For the first half of the season, Anthony’s name was rightfully a part of the MVP discussion; he was the unquestioned leader of the first-place Knicks.
And he is the primary reason New York is still a hold of the best, most-reasonable preseason expectation: the No. 2 seed. That’s the Eastern pinnacle for any team other than the Miami Heat.
Yet, so often you hear fans barking that the Knicks are better without Carmelo Anthony.
This just isn’t true. Things may not be ideal all the time, but it is hard to believe a season without Anthony would produce the high team standing we see today. The difference without him would eventually reveal itself in the team’s inconsistency over time, as cbssports.com pinpoints:
Without Anthony, the Knicks simply don’t have enough talent to score consistently. I don’t care how well the ball moves. If not one person on the court can create their own shot (and shoot at a decent percentage—looking at you, J.R. Smith), the team is going to have trouble scoring.
Of course, the Knicks will win games without Anthony and some big ones too (that second Heat game, for instance), but the win total over a season would falter.
Factor in the routine annual injuries on any roster and you see that not only would the Knicks miss Anthony, but occasionally, important role players would be assumed to pick up the slack, too.

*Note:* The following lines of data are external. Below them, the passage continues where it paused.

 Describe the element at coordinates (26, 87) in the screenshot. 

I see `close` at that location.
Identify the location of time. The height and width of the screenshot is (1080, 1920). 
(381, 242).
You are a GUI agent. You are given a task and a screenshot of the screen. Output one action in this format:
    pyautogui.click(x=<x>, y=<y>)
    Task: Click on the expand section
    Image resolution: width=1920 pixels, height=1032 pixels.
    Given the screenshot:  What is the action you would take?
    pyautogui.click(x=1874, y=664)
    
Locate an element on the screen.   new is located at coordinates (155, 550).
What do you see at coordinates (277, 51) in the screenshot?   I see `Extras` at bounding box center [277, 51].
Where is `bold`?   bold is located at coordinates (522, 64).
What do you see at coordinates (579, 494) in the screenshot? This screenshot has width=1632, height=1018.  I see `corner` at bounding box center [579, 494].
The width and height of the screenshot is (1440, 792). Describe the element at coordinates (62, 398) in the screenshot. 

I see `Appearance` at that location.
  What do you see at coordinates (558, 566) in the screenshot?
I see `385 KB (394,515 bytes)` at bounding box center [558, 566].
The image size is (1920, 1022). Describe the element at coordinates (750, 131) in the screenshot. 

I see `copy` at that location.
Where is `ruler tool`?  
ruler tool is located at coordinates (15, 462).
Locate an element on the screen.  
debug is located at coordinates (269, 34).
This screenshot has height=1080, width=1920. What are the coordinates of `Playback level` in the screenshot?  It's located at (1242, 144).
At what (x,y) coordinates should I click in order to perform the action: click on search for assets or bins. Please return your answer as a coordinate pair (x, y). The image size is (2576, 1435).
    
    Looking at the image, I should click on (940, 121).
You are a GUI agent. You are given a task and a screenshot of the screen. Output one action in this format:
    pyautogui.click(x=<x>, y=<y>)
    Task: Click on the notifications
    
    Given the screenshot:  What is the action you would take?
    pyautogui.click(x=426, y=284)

Today’s smart-phone and multitasking-digital fan wants immediate results more than ever, and that is working against Anthony. Also, the Knicks did trade half their likable roster to get him. These two factors have created a backlash not seen towards Ewing in his first years.
No. 1 draft pick Ewing was as homegrown as it gets in the NBA and the Knicks gave up nothing to get him.
Ewing and Anthony came to teams that were coming off recent terrible seasons. By the same 2-3 year mark, both had one playoff win.
Similar, but again, the patience with Anthony is much thinner: he is a carpetbagger of sorts that was responsible for gutting Knicks Resurgent Team v1.0. And so, the expectations are higher. The clock is ticking on Anthony’s salary cap-crippling contract, as well.
All of this has created a higher bar for Anthony. As good a season as he (and New York) is having, there are several things he can do to reach it.
Carmelo-isolation has been singled out ad nauseam as the biggest problem with Anthony’s game and the one that stifles fluid offense. That is true, but in all reality, the Knicks are probably going to have to accept it.
Anthony has been particularly greedy this year, posting the worst assists per game of his career—a measly 2.6. With a number that low, it takes little to make a noticeable improvement.
Maybe he can get that up to 3.5? He won’t get past that. Despite the outcry, Anthony’s assists are not going to be game-changers anyway.
He might at least meet some fans’ needs if he flashes a little more pass, but as the beginning of the season proved, the Knicks do fine if a healthy backcourt controls the play.
There are a few other things Carmelo can do to improve his individual game—he could take fewer shots and play consistent (if not great) defense.
But, in the end, there is only one thing Carmelo Anthony must do to meet expectations for the NY Knicks, and it is the only thing fans care about.
A championship notwithstanding, Anthony must take the Knicks into Round 2 (Eastern Semifinals) this year. Depending on who they face then, expectations may be to take New York into the Eastern Finals.
With the Heat off the charts, it is hard to expect much more.
As for next year? The expectations will be higher.
All Stats used in this article are accurate as of March 29, 2013.